This is an interpretive inquiry that, first, seeks to understand the food practices of Australian Aboriginal people in a historical, cultural and political framework and, second, to identify and examine the impact of each major policy epoch on Aboriginal food practices and identities. These insights are then used to understand the contemporary pattern of Aboriginal Australian food and eating practices and implications for contemporary food policy. The significance of this analysis is first established in an examination of the current health crisis affecting Aboriginal communities and links to food practices. The paper demonstrates that the food practices of Aboriginal people are subject to privileging of dominant food practices, colonial control and power. Drawing from a postcolonial theoretical perspective, we identify that the high prevalence of dietary-related illness among Aboriginal people is linked to the historical legacy of the colonial struggle and the consequences of continuous postcolonial policies. This research could be used to develop culturally relevant food and nutrition programs and policies.

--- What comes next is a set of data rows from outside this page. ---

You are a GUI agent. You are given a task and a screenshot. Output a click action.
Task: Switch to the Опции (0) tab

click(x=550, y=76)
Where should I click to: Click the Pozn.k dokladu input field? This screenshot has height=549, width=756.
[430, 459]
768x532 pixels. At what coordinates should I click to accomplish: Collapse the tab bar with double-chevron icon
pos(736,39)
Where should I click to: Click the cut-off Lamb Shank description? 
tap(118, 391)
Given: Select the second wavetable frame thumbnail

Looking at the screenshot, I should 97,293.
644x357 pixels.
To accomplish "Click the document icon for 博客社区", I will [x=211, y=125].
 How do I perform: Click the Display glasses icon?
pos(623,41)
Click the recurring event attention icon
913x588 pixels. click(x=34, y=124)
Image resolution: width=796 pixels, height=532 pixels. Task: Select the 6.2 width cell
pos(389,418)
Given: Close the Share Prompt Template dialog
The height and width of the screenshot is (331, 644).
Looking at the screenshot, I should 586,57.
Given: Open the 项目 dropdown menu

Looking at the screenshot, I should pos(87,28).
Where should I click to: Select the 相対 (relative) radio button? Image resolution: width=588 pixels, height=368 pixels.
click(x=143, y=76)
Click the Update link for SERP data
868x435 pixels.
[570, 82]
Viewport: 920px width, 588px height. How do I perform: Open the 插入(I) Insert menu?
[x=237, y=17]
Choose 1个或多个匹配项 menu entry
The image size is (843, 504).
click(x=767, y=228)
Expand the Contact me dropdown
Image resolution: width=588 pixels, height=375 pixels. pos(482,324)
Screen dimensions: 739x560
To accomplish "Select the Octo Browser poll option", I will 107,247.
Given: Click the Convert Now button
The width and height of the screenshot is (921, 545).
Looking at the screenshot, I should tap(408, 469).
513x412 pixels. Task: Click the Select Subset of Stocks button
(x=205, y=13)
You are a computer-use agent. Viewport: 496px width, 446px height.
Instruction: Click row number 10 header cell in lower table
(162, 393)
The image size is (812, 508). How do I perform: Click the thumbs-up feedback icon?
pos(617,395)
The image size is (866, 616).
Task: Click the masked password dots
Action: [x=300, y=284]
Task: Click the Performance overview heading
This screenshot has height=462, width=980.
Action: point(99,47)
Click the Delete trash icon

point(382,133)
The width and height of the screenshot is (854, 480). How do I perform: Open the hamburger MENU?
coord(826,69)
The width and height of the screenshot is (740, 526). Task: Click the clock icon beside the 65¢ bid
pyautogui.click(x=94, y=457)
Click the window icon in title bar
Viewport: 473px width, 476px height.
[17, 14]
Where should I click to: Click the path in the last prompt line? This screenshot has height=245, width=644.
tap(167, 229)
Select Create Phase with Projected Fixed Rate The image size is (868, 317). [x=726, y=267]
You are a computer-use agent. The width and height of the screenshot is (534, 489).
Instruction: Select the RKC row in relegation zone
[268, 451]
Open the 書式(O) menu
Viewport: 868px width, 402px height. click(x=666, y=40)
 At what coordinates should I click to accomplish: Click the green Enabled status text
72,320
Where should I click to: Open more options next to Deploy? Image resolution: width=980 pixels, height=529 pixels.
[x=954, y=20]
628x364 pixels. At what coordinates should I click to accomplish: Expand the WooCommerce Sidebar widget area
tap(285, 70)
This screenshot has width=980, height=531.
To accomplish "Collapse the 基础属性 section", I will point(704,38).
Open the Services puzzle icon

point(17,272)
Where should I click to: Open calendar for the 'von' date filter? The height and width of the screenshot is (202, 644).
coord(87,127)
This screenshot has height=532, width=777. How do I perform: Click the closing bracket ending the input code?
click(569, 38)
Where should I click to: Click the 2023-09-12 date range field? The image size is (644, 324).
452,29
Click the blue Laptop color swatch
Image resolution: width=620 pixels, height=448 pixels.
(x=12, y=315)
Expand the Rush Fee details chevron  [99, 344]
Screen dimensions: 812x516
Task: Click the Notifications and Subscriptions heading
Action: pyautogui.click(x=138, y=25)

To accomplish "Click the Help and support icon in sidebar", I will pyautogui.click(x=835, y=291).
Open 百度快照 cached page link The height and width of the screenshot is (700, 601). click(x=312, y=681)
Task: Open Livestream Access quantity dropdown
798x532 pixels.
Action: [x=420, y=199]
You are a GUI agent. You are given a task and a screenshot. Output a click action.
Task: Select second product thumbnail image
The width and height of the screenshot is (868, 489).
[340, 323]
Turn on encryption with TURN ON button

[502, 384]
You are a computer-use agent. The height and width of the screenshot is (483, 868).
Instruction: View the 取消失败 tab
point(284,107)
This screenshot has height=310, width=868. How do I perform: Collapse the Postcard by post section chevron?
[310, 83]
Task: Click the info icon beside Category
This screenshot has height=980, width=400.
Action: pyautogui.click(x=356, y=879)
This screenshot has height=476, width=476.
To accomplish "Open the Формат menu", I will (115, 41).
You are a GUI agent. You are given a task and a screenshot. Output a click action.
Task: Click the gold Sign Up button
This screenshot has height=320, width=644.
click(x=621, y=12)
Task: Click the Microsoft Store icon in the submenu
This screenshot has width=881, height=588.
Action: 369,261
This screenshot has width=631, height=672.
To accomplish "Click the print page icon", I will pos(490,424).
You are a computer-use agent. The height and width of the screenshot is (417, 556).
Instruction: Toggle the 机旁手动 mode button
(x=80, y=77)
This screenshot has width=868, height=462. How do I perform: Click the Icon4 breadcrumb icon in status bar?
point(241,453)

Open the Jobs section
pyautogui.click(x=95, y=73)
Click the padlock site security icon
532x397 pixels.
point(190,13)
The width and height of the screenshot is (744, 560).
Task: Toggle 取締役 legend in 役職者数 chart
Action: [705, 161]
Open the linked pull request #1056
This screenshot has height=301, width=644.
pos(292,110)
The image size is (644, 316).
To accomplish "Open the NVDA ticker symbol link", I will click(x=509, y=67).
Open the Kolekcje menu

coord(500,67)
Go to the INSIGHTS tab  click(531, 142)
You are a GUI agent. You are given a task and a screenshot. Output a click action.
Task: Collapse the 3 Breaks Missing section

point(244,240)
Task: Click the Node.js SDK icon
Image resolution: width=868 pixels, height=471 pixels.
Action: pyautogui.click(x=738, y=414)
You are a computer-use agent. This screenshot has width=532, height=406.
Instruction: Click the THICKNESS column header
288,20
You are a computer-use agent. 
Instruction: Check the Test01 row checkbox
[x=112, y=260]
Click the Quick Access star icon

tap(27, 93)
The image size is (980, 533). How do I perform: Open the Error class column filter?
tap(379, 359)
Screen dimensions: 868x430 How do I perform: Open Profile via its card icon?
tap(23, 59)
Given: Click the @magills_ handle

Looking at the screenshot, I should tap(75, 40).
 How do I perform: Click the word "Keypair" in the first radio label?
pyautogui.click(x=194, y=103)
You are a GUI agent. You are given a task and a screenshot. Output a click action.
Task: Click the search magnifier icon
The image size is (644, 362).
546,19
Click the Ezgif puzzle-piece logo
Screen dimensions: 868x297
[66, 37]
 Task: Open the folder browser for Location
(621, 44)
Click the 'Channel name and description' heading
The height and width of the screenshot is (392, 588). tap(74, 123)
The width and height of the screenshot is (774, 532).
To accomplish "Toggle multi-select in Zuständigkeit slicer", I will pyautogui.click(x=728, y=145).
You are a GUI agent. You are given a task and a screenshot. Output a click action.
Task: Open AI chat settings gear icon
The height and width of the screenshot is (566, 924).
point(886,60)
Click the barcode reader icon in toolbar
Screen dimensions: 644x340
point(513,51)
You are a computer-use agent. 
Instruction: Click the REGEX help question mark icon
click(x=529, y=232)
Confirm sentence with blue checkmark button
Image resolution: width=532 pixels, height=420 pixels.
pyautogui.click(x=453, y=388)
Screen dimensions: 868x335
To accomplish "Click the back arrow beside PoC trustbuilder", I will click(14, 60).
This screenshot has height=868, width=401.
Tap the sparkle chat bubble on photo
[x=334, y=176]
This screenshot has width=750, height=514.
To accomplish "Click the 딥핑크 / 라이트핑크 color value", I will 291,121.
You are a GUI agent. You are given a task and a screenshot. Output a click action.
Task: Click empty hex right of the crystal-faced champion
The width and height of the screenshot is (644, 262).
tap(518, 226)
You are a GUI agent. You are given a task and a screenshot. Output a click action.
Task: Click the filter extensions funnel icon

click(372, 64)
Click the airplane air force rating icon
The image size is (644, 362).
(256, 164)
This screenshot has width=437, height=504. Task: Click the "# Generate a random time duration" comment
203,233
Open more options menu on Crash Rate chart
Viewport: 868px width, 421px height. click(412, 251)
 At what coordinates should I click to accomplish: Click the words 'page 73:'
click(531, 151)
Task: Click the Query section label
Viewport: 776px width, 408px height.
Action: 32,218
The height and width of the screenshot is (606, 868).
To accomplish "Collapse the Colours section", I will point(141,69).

Life expectancy of Indigenous Australians

The gap in the life expectancy between Aboriginal and non-Aboriginal Australians is a continuing source of national concern. Life expectancy at birth for Aboriginal and Torres Strait Islander males is estimated to be 67.2 years, 11.5 years less than life expectancy for non-Indigenous males (78.7 years) (ABS 2011). Life expectancy for Aboriginal and Torres Strait Islander females is estimated to be 72.9 years, 9.7 years less than life expectancy for non-Indigenous females (82.6 years) (ABS 2011). Table 1 provides a summary of the life expectancy status of Aboriginal and Torres Strait Islander people.

Estimated life expectancy differs across states and territories. For Indigenous males, life expectancy is highest in New South Wales (69.9 years) and lowest in the Northern Territory (61.5 years). A similar pattern exists for Aboriginal and Torres Strait Islander females, with the highest life expectancy in New South Wales (75.0 years) and the lowest in the Northern Territory (69.2 years) (ABS 2011). Differences in estimates of life expectancy between non-Indigenous and Indigenous Australians are greatest in the Northern Territory (14.2 years for males and 11.9 years for females) and Western Australia (14.0 years for males and 12.5 years for females) (ABS 2011).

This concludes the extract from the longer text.